Exam questions on labelling and media amplification of deviance.
1. Examine the relationship between deviance and labelling. (with relation to sociological theory) (12 marks)
Labelling theory is an aspect of the interactionist approach to crime and deviance. Interactionists reject structural causal explanations of crime and deviance put forward by functionalists and realists. They look instead at the way crime and deviance is socially constructed.
According to labelling theory criminal and deviant behaviour is socially constructed. Every society makes rules governing deviant behaviour and applies them in different ways. Prostitution is an example of this. If some behaviour can be deviant in one context but non-deviant in another it is not the quality of the act the person commits but the consequence of the application of rules and sanctions on to an ‘offender’. Criminals are different to non-criminals only when they are publically labelled as such by a control agency. Deviant behaviour is therefore behaviour that has been labelled.
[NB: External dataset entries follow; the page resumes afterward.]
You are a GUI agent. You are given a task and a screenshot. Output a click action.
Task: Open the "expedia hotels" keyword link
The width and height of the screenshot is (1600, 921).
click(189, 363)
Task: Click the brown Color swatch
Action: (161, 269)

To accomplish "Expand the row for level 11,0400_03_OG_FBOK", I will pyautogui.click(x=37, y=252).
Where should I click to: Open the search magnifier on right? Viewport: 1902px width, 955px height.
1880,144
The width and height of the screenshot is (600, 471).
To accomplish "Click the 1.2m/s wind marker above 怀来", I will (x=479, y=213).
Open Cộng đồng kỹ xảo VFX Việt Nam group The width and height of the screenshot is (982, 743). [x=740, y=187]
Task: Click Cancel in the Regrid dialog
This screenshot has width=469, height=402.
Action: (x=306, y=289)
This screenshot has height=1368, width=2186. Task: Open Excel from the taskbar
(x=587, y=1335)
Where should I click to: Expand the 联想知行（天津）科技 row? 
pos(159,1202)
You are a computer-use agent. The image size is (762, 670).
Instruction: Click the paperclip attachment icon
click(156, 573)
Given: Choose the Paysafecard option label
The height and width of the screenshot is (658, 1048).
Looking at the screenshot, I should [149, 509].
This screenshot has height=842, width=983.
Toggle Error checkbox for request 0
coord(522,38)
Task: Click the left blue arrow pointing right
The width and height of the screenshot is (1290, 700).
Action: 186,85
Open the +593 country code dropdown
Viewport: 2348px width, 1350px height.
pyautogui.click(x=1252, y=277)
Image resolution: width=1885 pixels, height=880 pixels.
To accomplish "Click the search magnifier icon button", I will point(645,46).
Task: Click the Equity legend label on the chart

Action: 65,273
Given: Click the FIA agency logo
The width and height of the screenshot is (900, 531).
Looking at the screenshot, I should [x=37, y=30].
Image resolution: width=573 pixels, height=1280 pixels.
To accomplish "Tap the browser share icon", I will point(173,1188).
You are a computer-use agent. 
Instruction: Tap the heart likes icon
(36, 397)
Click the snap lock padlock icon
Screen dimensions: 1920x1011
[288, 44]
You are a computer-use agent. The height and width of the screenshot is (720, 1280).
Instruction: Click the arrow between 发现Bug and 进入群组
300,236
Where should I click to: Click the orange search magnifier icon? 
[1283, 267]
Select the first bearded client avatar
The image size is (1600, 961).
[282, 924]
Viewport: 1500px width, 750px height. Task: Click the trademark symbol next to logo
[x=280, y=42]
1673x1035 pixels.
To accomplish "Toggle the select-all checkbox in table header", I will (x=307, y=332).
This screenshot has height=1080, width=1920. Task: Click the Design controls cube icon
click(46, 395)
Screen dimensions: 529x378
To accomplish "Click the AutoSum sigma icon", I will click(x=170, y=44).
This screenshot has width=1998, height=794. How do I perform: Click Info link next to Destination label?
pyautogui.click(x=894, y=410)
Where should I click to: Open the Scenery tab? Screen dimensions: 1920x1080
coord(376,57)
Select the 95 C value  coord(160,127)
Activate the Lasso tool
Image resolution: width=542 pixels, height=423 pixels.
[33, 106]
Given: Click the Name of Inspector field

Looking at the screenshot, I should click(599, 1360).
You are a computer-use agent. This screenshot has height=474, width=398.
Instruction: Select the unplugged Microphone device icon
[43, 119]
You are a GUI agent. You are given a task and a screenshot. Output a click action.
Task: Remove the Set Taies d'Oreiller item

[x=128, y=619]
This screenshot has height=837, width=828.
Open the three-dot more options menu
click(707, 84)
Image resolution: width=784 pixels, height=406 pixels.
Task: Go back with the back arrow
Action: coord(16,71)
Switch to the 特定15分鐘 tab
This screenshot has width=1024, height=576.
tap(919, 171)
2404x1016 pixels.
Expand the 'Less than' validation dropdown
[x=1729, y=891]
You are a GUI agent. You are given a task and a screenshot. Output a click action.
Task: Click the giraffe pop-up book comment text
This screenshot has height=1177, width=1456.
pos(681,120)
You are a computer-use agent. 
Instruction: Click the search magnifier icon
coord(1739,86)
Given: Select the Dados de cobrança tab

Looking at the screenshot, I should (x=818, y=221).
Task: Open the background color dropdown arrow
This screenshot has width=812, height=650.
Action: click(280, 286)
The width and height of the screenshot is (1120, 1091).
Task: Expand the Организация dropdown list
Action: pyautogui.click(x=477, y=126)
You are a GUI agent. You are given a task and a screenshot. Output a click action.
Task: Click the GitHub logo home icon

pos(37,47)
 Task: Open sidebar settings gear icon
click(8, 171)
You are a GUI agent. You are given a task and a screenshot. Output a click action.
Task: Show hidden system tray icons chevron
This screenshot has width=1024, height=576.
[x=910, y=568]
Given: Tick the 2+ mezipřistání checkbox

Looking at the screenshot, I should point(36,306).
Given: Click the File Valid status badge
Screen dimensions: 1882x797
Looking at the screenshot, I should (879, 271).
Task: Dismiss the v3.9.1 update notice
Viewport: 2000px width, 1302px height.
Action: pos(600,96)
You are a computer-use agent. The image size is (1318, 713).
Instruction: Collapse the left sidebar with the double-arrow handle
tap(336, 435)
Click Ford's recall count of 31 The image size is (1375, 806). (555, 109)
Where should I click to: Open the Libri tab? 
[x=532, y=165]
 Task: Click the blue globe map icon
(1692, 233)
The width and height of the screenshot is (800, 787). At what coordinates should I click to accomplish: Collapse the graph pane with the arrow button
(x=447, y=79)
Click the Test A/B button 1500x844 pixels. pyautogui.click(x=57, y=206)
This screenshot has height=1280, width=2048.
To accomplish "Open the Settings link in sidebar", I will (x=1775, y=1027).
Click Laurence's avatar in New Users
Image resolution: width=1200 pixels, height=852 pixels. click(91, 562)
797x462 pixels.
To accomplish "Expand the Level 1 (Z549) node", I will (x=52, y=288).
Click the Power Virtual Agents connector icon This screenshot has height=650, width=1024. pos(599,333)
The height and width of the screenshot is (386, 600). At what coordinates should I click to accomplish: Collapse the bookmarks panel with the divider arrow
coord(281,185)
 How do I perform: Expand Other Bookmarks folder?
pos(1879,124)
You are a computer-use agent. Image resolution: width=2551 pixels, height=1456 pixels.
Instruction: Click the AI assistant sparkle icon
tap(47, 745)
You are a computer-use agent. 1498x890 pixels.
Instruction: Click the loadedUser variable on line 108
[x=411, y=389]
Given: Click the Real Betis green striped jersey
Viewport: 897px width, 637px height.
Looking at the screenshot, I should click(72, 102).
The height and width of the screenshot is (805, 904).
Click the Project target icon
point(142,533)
Becker argues that social groups create deviance by making the rules whose infraction constitutes deviance and by applying those rules to particular people and labelling them as outsiders. The extent of deviance is also socially constructed. Becker claims that the amount and distribution of c/d in society is dependent on the processes of social interaction between the deviant and powerful agencies of social control. Whether a person is deviant depends on who has committed and who has observed the act, when and where the act was committed and the negotiations that take place between the different ‘social actors’. Powerless groups are more likely to be labelled than powerful. For example blacks are 5 times more likely to be stopped and searched by police than whites and more likely to be labelled schizophrenics by psychiatrists than whites.
Becker also argues that deviance can be amplified by the act of labelling. He argues that the labelled gain a master status e.g. paedophile, drug addict, which is so powerful that everything about that person is interpreted in the light of that label.
Once a person has been labelled deviant they are then segregated by that label (lose their job, friends, family), become an outsider associate with others who have been cast out which creates the effect that more people think of them as deviants. People react in a stronger way towards them and the ‘deviant’ continues to engage in behaviour that society expects from them. A self fulfilling prophecy is set into motion and the deviant may join a deviant sub-culture where their behaviour can be justified and supported.
Lemert supports Becker’s ideas on the consequence of labelling. He maintains that primary deviance which has not been labelled has few consequences for the individual. However, once deviance is labelled it becomes secondary and impacts on the individual through the process of gaining a master status and developing a self fulfilling prophecy.
Labelling is accepted by phenomenologists who focus on the individual motivations behind deviance and ethnomethodologists who view that deviance is based on subjective decision making and is hence a social construction.
However, the interactionist approach ignores the wider structural and cultural causes of crime and deviance, for example anomie and marginalisation.